*TASK INSTRUCTIONS:* Transcribe exactly the line in which "Task: Click Edit Payment method" occurs, plus every line that comes after it up to the end of the entries.

*Stored data entries:*
※ ※ ※
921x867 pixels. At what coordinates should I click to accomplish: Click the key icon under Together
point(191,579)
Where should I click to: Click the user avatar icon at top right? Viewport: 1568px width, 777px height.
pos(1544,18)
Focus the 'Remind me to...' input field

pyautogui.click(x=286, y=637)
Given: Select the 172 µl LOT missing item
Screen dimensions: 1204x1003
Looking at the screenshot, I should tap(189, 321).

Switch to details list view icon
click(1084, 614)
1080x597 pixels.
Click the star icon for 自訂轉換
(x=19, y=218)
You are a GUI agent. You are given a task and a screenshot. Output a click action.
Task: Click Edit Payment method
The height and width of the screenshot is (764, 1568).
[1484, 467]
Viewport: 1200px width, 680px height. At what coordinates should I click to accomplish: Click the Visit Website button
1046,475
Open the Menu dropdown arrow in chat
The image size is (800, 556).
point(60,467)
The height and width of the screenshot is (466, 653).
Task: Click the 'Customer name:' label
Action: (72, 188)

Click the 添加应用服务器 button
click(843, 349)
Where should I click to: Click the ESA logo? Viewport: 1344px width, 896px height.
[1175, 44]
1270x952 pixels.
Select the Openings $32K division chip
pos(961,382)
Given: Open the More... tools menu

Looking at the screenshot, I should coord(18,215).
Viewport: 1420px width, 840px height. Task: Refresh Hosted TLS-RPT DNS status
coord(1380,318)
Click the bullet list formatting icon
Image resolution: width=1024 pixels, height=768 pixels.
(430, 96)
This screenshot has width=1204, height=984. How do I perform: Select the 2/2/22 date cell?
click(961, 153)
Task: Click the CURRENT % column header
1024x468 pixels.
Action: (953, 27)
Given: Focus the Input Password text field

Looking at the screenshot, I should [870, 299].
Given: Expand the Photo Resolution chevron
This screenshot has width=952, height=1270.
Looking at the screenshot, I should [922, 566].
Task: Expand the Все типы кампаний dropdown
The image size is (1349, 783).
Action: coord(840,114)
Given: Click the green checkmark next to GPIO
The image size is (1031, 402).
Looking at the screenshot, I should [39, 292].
※ ※ ※
*EXERCISE RESPONSE:*
Task: Click Edit Payment method
The height and width of the screenshot is (764, 1568).
[1484, 467]
Viewport: 1200px width, 680px height. At what coordinates should I click to accomplish: Click the Visit Website button
1046,475
Open the Menu dropdown arrow in chat
The image size is (800, 556).
point(60,467)
The height and width of the screenshot is (466, 653).
Task: Click the 'Customer name:' label
Action: (72, 188)

Click the 添加应用服务器 button
click(843, 349)
Where should I click to: Click the ESA logo? Viewport: 1344px width, 896px height.
[1175, 44]
1270x952 pixels.
Select the Openings $32K division chip
pos(961,382)
Given: Open the More... tools menu

Looking at the screenshot, I should coord(18,215).
Viewport: 1420px width, 840px height. Task: Refresh Hosted TLS-RPT DNS status
coord(1380,318)
Click the bullet list formatting icon
Image resolution: width=1024 pixels, height=768 pixels.
(430, 96)
This screenshot has width=1204, height=984. How do I perform: Select the 2/2/22 date cell?
click(961, 153)
Task: Click the CURRENT % column header
1024x468 pixels.
Action: (953, 27)
Given: Focus the Input Password text field

Looking at the screenshot, I should [870, 299].
Given: Expand the Photo Resolution chevron
This screenshot has width=952, height=1270.
Looking at the screenshot, I should [922, 566].
Task: Expand the Все типы кампаний dropdown
The image size is (1349, 783).
Action: coord(840,114)
Given: Click the green checkmark next to GPIO
The image size is (1031, 402).
Looking at the screenshot, I should [39, 292].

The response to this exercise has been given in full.